[Data extracted from a collection]
──────
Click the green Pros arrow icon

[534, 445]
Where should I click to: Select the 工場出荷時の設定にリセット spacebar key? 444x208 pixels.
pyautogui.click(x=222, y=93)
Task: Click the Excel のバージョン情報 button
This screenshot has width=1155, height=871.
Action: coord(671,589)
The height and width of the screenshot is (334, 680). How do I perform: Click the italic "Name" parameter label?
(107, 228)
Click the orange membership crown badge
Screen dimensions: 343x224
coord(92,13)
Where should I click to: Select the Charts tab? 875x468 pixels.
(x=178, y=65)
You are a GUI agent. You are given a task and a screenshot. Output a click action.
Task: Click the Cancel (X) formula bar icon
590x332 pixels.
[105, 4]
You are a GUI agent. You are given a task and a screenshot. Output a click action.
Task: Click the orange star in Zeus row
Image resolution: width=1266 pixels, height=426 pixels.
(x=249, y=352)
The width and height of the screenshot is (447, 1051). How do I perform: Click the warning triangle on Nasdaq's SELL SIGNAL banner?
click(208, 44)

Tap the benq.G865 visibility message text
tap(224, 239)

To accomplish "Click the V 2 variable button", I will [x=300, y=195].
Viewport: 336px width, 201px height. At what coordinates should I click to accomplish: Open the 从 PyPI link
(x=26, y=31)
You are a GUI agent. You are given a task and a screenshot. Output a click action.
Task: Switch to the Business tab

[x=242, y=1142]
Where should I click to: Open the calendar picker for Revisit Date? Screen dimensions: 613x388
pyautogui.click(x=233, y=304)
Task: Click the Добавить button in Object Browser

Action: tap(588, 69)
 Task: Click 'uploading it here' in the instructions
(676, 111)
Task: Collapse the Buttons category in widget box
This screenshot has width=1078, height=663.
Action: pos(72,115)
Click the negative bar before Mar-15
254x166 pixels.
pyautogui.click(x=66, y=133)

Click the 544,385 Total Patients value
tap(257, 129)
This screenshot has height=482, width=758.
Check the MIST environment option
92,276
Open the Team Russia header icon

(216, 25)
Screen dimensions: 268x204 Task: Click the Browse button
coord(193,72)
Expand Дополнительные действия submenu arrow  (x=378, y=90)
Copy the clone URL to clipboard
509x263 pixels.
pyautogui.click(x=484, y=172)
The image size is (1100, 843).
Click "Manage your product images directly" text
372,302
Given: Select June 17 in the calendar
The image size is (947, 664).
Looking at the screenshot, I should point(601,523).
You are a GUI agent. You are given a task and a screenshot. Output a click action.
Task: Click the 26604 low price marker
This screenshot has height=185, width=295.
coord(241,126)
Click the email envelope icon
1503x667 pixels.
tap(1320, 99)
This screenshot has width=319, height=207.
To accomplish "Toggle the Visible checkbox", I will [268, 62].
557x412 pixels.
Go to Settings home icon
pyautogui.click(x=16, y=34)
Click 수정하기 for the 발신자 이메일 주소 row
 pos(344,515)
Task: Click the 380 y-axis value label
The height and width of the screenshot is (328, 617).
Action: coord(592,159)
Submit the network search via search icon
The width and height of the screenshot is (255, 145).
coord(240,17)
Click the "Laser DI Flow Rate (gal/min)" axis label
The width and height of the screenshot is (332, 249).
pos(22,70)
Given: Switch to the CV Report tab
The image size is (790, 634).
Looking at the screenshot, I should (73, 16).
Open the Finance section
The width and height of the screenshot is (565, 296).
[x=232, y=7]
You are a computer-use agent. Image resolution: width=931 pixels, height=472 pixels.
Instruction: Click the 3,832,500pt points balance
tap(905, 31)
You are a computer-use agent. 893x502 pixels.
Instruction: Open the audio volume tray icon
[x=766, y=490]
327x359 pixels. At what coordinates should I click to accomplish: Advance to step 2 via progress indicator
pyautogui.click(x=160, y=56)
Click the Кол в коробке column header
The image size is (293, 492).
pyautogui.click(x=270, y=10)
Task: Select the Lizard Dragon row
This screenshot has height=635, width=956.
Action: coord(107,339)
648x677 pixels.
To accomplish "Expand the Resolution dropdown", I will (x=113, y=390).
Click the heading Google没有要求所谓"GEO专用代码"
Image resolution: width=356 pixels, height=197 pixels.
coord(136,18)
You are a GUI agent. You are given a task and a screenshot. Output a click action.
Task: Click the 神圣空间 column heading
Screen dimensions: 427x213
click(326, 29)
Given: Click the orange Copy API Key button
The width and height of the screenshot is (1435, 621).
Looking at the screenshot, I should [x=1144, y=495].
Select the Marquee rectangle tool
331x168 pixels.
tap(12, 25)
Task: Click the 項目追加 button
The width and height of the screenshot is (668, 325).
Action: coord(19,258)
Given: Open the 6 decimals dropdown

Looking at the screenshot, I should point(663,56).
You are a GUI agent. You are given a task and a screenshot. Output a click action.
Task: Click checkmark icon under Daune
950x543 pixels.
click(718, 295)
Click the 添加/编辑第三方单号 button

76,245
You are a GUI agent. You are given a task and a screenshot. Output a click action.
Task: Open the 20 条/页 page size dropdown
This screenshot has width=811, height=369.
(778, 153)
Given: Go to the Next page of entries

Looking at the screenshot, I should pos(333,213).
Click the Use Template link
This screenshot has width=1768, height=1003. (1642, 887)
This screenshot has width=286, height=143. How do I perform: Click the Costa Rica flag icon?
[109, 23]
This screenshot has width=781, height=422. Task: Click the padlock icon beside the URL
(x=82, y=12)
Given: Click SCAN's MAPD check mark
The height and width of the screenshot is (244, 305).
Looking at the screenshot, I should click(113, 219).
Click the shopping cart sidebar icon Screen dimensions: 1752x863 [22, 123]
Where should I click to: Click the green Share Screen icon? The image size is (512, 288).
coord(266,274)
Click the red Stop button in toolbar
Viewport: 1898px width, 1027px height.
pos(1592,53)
──────
:: Exercise ::
Copy out every record above exactly as written.

:: Exercise answer ::
Click the green Pros arrow icon

[534, 445]
Where should I click to: Select the 工場出荷時の設定にリセット spacebar key? 444x208 pixels.
pyautogui.click(x=222, y=93)
Task: Click the Excel のバージョン情報 button
This screenshot has width=1155, height=871.
Action: coord(671,589)
The height and width of the screenshot is (334, 680). How do I perform: Click the italic "Name" parameter label?
(107, 228)
Click the orange membership crown badge
Screen dimensions: 343x224
coord(92,13)
Where should I click to: Select the Charts tab? 875x468 pixels.
(x=178, y=65)
You are a GUI agent. You are given a task and a screenshot. Output a click action.
Task: Click the Cancel (X) formula bar icon
590x332 pixels.
[105, 4]
You are a GUI agent. You are given a task and a screenshot. Output a click action.
Task: Click the orange star in Zeus row
Image resolution: width=1266 pixels, height=426 pixels.
(x=249, y=352)
The width and height of the screenshot is (447, 1051). How do I perform: Click the warning triangle on Nasdaq's SELL SIGNAL banner?
click(208, 44)

Tap the benq.G865 visibility message text
tap(224, 239)

To accomplish "Click the V 2 variable button", I will [x=300, y=195].
Viewport: 336px width, 201px height. At what coordinates should I click to accomplish: Open the 从 PyPI link
(x=26, y=31)
You are a GUI agent. You are given a task and a screenshot. Output a click action.
Task: Switch to the Business tab

[x=242, y=1142]
Where should I click to: Open the calendar picker for Revisit Date? Screen dimensions: 613x388
pyautogui.click(x=233, y=304)
Task: Click the Добавить button in Object Browser

Action: tap(588, 69)
 Task: Click 'uploading it here' in the instructions
(676, 111)
Task: Collapse the Buttons category in widget box
This screenshot has width=1078, height=663.
Action: pos(72,115)
Click the negative bar before Mar-15
254x166 pixels.
pyautogui.click(x=66, y=133)

Click the 544,385 Total Patients value
tap(257, 129)
This screenshot has height=482, width=758.
Check the MIST environment option
92,276
Open the Team Russia header icon

(216, 25)
Screen dimensions: 268x204 Task: Click the Browse button
coord(193,72)
Expand Дополнительные действия submenu arrow  (x=378, y=90)
Copy the clone URL to clipboard
509x263 pixels.
pyautogui.click(x=484, y=172)
The image size is (1100, 843).
Click "Manage your product images directly" text
372,302
Given: Select June 17 in the calendar
The image size is (947, 664).
Looking at the screenshot, I should point(601,523).
You are a GUI agent. You are given a task and a screenshot. Output a click action.
Task: Click the 26604 low price marker
This screenshot has height=185, width=295.
coord(241,126)
Click the email envelope icon
1503x667 pixels.
tap(1320, 99)
This screenshot has width=319, height=207.
To accomplish "Toggle the Visible checkbox", I will [268, 62].
557x412 pixels.
Go to Settings home icon
pyautogui.click(x=16, y=34)
Click 수정하기 for the 발신자 이메일 주소 row
 pos(344,515)
Task: Click the 380 y-axis value label
The height and width of the screenshot is (328, 617).
Action: coord(592,159)
Submit the network search via search icon
The width and height of the screenshot is (255, 145).
coord(240,17)
Click the "Laser DI Flow Rate (gal/min)" axis label
The width and height of the screenshot is (332, 249).
pos(22,70)
Given: Switch to the CV Report tab
The image size is (790, 634).
Looking at the screenshot, I should (73, 16).
Open the Finance section
The width and height of the screenshot is (565, 296).
[x=232, y=7]
You are a computer-use agent. Image resolution: width=931 pixels, height=472 pixels.
Instruction: Click the 3,832,500pt points balance
tap(905, 31)
You are a computer-use agent. 893x502 pixels.
Instruction: Open the audio volume tray icon
[x=766, y=490]
327x359 pixels. At what coordinates should I click to accomplish: Advance to step 2 via progress indicator
pyautogui.click(x=160, y=56)
Click the Кол в коробке column header
The image size is (293, 492).
pyautogui.click(x=270, y=10)
Task: Select the Lizard Dragon row
This screenshot has height=635, width=956.
Action: coord(107,339)
648x677 pixels.
To accomplish "Expand the Resolution dropdown", I will (x=113, y=390).
Click the heading Google没有要求所谓"GEO专用代码"
Image resolution: width=356 pixels, height=197 pixels.
coord(136,18)
You are a GUI agent. You are given a task and a screenshot. Output a click action.
Task: Click the 神圣空间 column heading
Screen dimensions: 427x213
click(326, 29)
Given: Click the orange Copy API Key button
The width and height of the screenshot is (1435, 621).
Looking at the screenshot, I should [x=1144, y=495].
Select the Marquee rectangle tool
331x168 pixels.
tap(12, 25)
Task: Click the 項目追加 button
The width and height of the screenshot is (668, 325).
Action: coord(19,258)
Given: Open the 6 decimals dropdown

Looking at the screenshot, I should point(663,56).
You are a GUI agent. You are given a task and a screenshot. Output a click action.
Task: Click checkmark icon under Daune
950x543 pixels.
click(718, 295)
Click the 添加/编辑第三方单号 button

76,245
You are a GUI agent. You are given a task and a screenshot. Output a click action.
Task: Open the 20 条/页 page size dropdown
This screenshot has width=811, height=369.
(778, 153)
Given: Go to the Next page of entries

Looking at the screenshot, I should pos(333,213).
Click the Use Template link
This screenshot has width=1768, height=1003. (1642, 887)
This screenshot has width=286, height=143. How do I perform: Click the Costa Rica flag icon?
[109, 23]
This screenshot has width=781, height=422. Task: Click the padlock icon beside the URL
(x=82, y=12)
Given: Click SCAN's MAPD check mark
The height and width of the screenshot is (244, 305).
Looking at the screenshot, I should click(113, 219).
Click the shopping cart sidebar icon Screen dimensions: 1752x863 [22, 123]
Where should I click to: Click the green Share Screen icon? The image size is (512, 288).
coord(266,274)
Click the red Stop button in toolbar
Viewport: 1898px width, 1027px height.
pos(1592,53)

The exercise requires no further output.